_选定文本_:

洛谷 P3102 [USACO14FEB]秘密代码Secret Code 解题报告

P3102 [USACO14FEB]秘密代码Secret Code

题目描述

Farmer John has secret message that he wants to hide from his cows; the message is a string of length at least 2 containing only the characters A..Z.

To encrypt his message, FJ applies a sequence of "operations" to it, where an operation applied to a string S first shortens S by removing either some (but not all) of the initial characters or some (but not all) of the final characters from S, after which the original string S is attached either at the beginning or end. For example, a single operation to the string ABC could result in eight possible strings:

AABC ABABC BCABC CABC ABCA ABCAB ABCBC ABCC Given the final encrypted string, please count the number of possible ways FJ could have produced this string using one or more repeated operations applied to some source string. Operations are treated as being distinct even if they give the same encryption of FJ's message. For example, there are four distinct separate ways to obtain AAA from AA.

_任务要求_: 请把上面选定文本中从“洛谷 P3102 [USACO14FEB]秘密代码Secret”往下直到“the characters A..Z.”的这一段逐字重新键入。

_所给各行_:
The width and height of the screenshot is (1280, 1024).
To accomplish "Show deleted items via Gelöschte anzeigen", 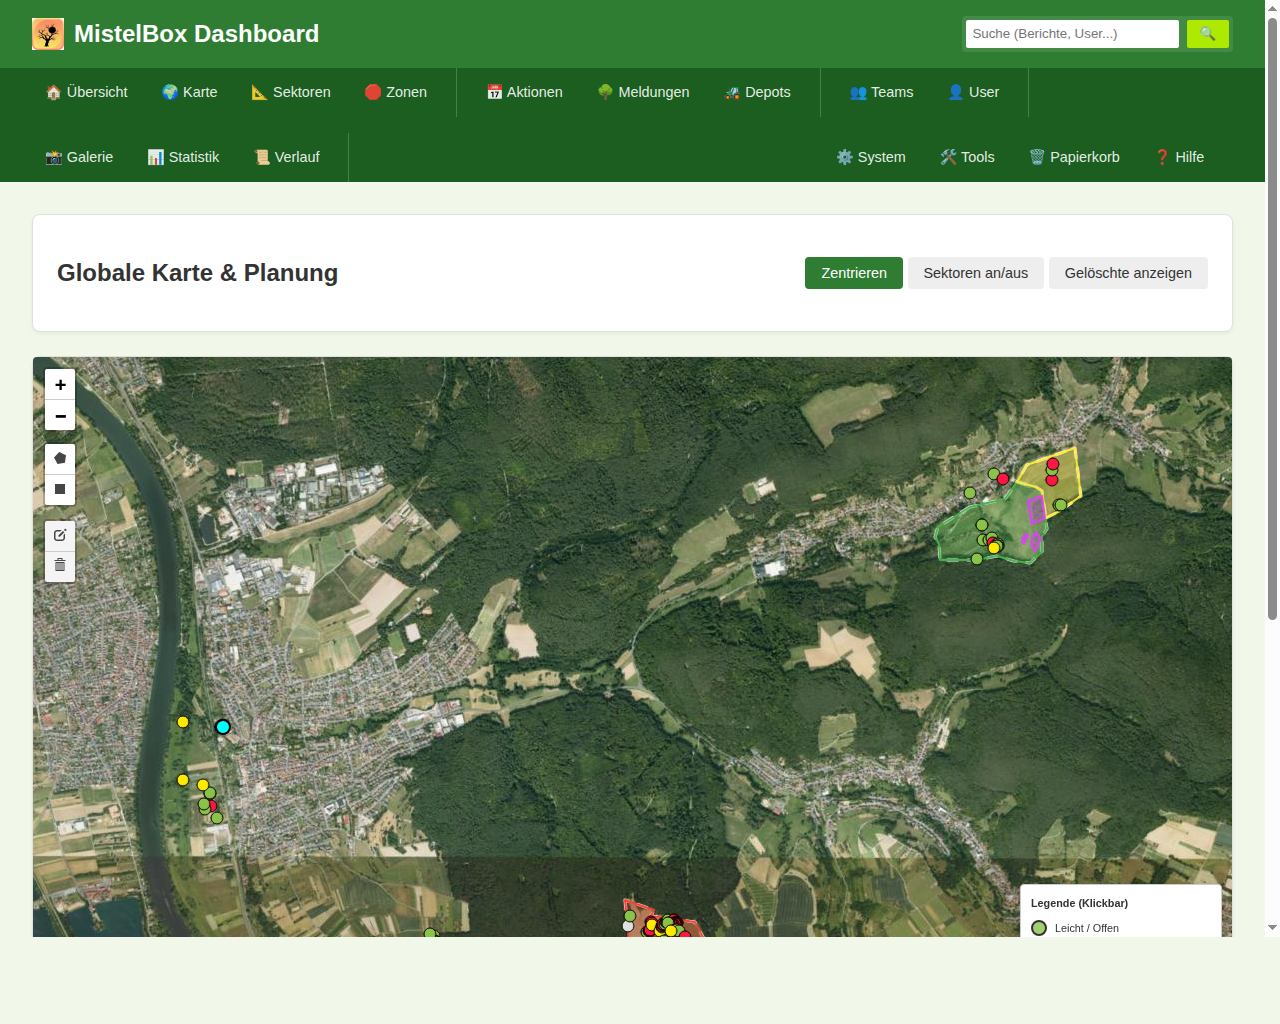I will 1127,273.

---

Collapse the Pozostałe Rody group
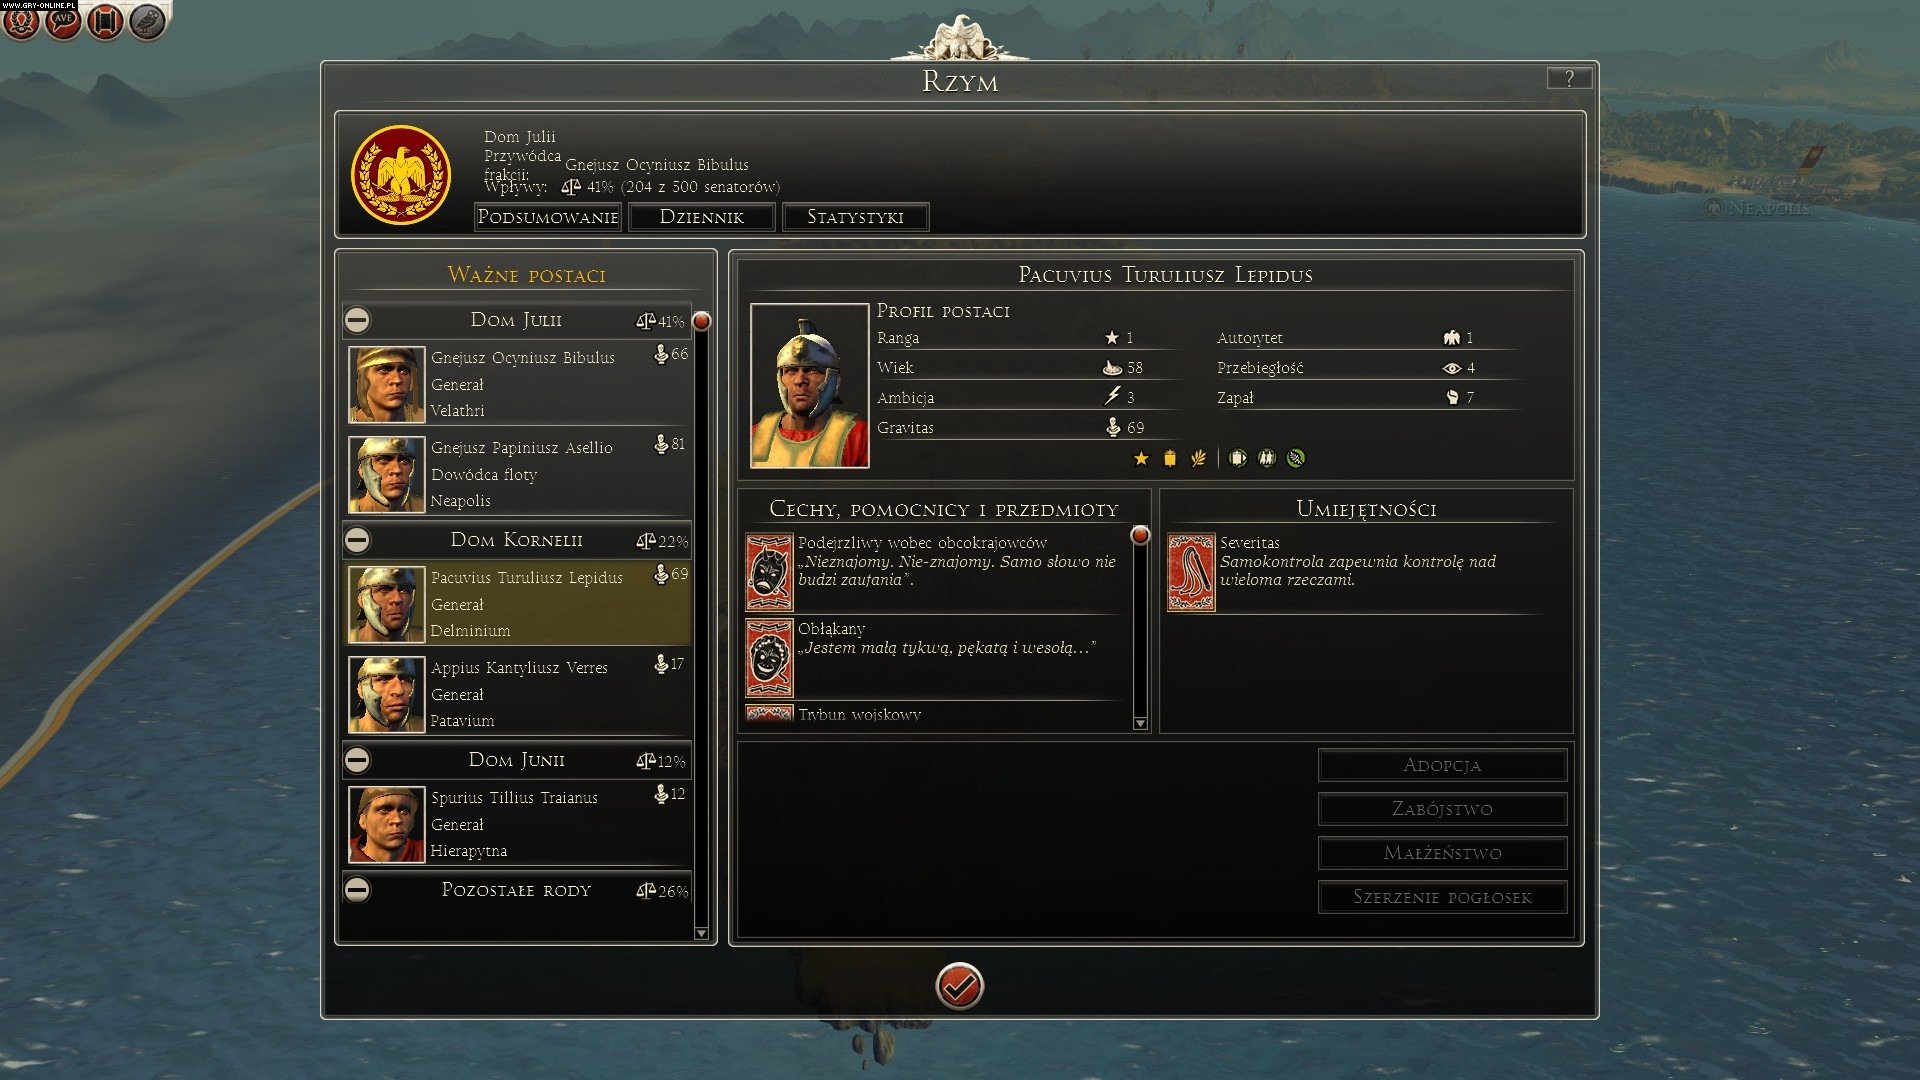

==

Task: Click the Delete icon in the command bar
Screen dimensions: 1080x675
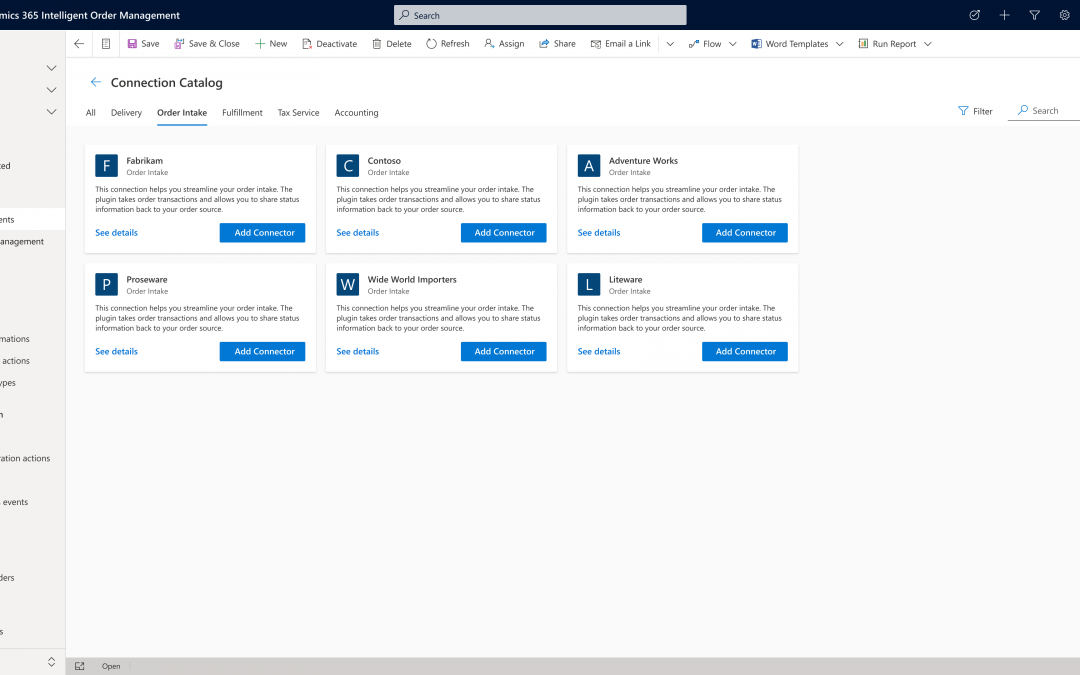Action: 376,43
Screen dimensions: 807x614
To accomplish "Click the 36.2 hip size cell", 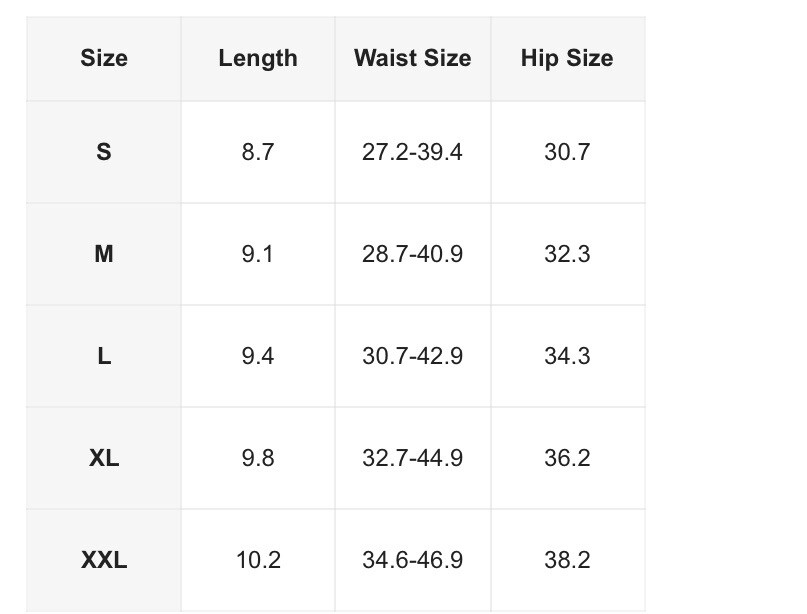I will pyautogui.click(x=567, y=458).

_任务输出_:
洛谷 P3102 [USACO14FEB]秘密代码Secret Code 解题报告

P3102 [USACO14FEB]秘密代码Secret Code

题目描述

Farmer John has secret message that he wants to hide from his cows; the message is a string of length at least 2 containing only the characters A..Z.